** EXERCISE DATA follows **
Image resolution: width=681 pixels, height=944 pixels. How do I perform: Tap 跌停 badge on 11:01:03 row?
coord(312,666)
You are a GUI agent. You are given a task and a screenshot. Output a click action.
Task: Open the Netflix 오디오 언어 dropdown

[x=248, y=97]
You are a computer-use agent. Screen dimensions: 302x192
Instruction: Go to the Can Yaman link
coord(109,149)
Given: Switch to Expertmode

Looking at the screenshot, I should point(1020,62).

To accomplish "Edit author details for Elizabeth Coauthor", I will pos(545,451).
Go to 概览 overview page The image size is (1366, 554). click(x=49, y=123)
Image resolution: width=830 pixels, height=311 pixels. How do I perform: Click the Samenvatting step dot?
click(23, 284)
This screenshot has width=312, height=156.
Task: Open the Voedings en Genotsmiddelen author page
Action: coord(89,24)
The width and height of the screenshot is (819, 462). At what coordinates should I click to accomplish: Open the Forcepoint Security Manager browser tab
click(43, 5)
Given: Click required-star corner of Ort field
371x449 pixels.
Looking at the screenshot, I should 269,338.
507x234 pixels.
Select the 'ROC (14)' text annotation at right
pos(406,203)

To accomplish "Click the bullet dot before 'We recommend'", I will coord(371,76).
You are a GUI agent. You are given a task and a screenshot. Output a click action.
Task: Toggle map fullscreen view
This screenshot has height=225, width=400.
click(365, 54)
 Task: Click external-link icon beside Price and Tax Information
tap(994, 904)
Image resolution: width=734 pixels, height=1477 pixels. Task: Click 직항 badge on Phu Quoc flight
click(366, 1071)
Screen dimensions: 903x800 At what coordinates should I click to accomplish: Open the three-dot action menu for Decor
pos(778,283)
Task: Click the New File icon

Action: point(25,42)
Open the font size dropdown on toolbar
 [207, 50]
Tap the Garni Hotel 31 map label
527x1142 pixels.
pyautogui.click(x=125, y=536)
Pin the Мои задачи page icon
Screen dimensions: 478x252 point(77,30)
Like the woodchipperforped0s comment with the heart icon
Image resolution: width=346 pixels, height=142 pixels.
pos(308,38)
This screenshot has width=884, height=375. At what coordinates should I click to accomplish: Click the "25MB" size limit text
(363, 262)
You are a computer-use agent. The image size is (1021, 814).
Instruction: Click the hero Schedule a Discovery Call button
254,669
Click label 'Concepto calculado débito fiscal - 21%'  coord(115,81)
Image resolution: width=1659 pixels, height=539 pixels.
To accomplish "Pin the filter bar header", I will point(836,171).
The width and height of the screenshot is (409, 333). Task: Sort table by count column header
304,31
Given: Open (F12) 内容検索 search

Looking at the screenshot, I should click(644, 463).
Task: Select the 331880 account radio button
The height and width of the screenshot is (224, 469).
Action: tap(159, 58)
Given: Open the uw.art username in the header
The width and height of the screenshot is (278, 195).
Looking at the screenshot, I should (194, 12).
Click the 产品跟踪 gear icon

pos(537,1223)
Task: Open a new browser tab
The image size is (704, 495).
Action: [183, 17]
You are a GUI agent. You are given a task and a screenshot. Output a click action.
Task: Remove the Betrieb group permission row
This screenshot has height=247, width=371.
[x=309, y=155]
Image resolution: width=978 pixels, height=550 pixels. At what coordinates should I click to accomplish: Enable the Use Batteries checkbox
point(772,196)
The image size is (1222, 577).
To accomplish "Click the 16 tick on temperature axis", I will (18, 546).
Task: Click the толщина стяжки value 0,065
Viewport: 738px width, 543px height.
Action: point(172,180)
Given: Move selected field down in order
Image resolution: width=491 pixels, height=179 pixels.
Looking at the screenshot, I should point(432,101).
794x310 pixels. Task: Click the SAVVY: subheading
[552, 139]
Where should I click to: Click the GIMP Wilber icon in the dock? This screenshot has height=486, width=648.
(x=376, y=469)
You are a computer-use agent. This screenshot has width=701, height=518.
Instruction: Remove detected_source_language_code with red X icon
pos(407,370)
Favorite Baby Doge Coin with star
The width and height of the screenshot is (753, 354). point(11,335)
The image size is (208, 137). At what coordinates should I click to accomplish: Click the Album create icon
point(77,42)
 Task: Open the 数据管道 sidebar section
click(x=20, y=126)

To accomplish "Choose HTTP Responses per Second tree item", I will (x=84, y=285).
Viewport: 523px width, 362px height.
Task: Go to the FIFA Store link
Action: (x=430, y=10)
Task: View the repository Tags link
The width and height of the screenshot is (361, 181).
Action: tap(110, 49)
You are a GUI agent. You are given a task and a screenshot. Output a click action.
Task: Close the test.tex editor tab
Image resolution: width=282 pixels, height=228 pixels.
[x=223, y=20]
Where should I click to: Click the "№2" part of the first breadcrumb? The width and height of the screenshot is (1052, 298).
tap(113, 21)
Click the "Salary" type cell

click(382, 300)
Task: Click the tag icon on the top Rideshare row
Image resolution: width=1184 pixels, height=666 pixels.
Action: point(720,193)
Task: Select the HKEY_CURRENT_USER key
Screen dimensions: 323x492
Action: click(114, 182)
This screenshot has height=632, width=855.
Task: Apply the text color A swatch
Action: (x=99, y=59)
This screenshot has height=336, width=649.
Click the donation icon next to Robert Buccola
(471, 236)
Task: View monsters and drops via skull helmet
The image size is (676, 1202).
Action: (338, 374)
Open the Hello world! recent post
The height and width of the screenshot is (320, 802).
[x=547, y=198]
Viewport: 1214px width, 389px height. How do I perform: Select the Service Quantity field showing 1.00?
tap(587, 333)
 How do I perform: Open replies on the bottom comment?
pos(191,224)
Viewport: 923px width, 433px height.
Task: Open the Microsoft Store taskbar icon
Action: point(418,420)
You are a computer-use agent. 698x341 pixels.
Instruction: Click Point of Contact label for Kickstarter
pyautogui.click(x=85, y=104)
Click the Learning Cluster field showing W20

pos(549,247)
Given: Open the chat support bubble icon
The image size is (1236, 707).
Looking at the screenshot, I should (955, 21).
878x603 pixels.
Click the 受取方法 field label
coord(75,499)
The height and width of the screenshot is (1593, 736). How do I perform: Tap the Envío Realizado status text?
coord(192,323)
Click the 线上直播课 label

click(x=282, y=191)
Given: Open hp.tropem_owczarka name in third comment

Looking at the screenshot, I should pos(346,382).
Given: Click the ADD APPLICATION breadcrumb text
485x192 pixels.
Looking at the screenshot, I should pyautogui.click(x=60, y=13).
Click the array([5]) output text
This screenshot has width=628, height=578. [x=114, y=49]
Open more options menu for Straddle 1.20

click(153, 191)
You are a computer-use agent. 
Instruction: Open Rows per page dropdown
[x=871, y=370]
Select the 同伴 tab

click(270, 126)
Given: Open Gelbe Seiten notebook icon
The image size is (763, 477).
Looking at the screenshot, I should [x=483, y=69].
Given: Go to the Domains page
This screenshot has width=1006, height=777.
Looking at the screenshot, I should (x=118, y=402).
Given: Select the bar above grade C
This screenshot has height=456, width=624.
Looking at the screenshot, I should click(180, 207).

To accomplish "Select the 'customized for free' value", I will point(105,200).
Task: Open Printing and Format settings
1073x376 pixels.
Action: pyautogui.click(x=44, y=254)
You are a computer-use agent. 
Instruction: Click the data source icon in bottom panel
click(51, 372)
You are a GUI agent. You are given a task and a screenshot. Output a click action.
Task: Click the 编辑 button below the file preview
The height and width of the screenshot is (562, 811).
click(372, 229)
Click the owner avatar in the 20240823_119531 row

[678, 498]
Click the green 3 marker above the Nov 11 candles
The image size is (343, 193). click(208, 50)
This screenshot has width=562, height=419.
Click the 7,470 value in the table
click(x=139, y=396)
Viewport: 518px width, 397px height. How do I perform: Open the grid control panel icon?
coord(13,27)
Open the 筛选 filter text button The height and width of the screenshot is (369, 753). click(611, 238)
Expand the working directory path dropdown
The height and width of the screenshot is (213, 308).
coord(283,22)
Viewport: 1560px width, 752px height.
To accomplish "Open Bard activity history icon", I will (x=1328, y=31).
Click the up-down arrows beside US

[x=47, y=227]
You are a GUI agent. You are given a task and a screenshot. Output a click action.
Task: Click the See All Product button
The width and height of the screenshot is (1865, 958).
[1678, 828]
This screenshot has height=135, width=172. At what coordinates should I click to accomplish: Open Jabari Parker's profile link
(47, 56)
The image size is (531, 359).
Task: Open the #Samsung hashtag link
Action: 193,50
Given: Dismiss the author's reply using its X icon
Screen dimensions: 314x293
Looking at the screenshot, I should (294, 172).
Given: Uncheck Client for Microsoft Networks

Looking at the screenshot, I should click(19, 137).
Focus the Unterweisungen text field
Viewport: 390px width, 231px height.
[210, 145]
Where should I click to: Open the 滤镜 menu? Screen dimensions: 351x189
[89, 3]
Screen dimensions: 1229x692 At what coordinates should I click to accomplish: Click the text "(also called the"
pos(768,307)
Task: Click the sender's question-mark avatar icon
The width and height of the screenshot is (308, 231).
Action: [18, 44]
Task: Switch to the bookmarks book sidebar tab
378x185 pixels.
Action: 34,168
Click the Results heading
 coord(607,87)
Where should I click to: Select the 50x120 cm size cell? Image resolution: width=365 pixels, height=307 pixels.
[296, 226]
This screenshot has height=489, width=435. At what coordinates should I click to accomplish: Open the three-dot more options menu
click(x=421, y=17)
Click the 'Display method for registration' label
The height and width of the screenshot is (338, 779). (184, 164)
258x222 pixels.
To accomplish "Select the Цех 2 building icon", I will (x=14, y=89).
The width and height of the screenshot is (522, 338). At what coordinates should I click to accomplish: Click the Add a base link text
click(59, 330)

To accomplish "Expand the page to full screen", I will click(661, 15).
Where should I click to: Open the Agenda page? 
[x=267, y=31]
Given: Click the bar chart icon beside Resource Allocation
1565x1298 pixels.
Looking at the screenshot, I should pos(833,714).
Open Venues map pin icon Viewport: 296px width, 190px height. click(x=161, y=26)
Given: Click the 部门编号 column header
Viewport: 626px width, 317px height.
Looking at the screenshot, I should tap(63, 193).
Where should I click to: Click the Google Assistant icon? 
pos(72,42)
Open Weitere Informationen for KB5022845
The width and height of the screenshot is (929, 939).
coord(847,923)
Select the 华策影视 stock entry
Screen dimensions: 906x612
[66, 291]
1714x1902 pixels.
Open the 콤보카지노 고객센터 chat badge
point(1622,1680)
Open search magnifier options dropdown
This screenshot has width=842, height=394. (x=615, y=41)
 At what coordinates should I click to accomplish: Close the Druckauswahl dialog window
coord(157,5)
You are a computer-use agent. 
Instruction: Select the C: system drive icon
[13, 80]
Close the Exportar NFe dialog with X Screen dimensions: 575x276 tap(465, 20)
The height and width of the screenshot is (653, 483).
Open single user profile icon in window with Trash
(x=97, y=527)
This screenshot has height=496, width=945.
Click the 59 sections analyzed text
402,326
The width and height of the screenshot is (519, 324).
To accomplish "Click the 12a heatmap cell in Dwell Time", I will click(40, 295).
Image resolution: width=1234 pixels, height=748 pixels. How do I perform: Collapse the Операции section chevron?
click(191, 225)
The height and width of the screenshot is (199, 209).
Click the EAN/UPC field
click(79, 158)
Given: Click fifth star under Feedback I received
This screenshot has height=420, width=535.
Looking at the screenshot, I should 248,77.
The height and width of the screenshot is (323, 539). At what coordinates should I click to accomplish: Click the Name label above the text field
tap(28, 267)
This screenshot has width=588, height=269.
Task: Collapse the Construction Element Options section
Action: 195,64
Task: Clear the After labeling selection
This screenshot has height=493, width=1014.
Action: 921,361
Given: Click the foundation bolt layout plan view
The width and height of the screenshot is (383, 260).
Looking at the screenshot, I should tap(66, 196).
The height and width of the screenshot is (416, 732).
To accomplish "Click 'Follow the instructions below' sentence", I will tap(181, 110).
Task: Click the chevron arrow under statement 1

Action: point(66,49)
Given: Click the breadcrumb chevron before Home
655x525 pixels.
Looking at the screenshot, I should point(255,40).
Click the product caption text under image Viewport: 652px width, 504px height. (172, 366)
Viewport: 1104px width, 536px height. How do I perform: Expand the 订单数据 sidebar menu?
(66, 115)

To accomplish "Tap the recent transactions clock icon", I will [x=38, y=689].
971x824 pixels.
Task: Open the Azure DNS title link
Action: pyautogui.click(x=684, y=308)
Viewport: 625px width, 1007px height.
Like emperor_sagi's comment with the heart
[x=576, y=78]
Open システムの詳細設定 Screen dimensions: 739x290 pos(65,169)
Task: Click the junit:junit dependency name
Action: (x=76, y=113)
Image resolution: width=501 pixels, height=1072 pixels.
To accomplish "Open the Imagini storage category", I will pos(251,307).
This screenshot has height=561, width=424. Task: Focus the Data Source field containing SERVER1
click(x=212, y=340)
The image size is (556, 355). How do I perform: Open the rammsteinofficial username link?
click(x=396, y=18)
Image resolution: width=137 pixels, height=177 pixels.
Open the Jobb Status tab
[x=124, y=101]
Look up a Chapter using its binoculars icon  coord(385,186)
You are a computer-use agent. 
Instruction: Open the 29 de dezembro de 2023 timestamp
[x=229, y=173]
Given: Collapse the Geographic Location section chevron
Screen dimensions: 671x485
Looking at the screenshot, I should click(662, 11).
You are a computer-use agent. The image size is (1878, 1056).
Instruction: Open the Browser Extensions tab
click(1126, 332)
** End of EXERCISE DATA **
PROBLEM TO SOLVE: In the entries above, one line contains "Click the 59 sections analyzed text" and another contains "Given: Click fifth". Reproduce exactly those two lines and the lines between them, nothing else.

WRITTEN REPLY:
Click the 59 sections analyzed text
402,326
The width and height of the screenshot is (519, 324).
To accomplish "Click the 12a heatmap cell in Dwell Time", I will click(40, 295).
Image resolution: width=1234 pixels, height=748 pixels. How do I perform: Collapse the Операции section chevron?
click(191, 225)
The height and width of the screenshot is (199, 209).
Click the EAN/UPC field
click(79, 158)
Given: Click fifth star under Feedback I received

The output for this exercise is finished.